Jiří Homola

Personal information
- Date of birth: 2 June 1980 (age 45)
- Place of birth: Nymburk, Czechoslovakia
- Height: 1.84 m (6 ft 0 in)
- Position(s): Defender

Youth career
- 1986–1989: Sokol Přerov nad Labem
- 1989–1990: Český Brod
- 1990–1993: Spartak Čelákovice
- 1993–1994: Slavia Prague
- 1994–1998: Spartak Čelákovice

Senior career*
- Years: Team / Apps / (Gls)
- 1998–1999: Spartak Čelákovice
- 1999–2002: Jablonec 97 / 61 / (6)
- 2003–2005: Sparta Prague / 43 / (7)
- 2005–2006: Malatyaspor / 22 / (2)
- 2006–2007: Sparta Prague / 8 / (0)
- 2007–2010: Jablonec 97 / 56 / (1)
- 2009: Senica / 24 / (0)
- 2010: Karviná / 9 / (0)
- 2011–2012: Dinamo Tbilisi / 36 / (0)
- 2013: Karviná / 12 / (2)

International career
- 2002: Czech Republic U-21 / 2 / (0)

= Jiří Homola =

Czech footballer (born 1980)

Jiří Homola (born 2 June 1980) is a Czech former professional footballer.

==Club career==
Homola played in his youth for Sokol Přerov nad Labem, SK Český Brod, Spartak Čelákovice, Slavia Prague and once more Spartak Čelákovice. In Čelákovice he joined the professional team during the 1998–99 season.

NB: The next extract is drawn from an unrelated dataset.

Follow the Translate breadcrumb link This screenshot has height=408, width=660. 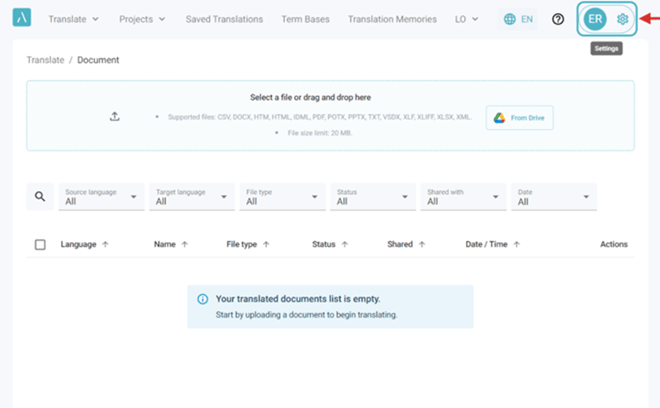(45, 60)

After only one year the defender was acquired by Czech First League club FK Jablonec 97, where he played until the end of 2002 and appeared in 61 league matches scoring six goals. In January 2003, Homola was acquired by Sparta Prague. At first he played regularly, although he made only seven league appearances in the 2004–05 season.

In summer 2005, he was removed from Sparta's first team and shortly thereafter transferred to the Turkish club Malatyaspor, where he spent one season. After one year Homola returned to Sparta Prague. In the beginning he often played, by the end of the second half of the season he was hardly used. In February 2007, he returned to his former club FK Jablonec. In summer of 2010, he left Jablonec and joined Karviná.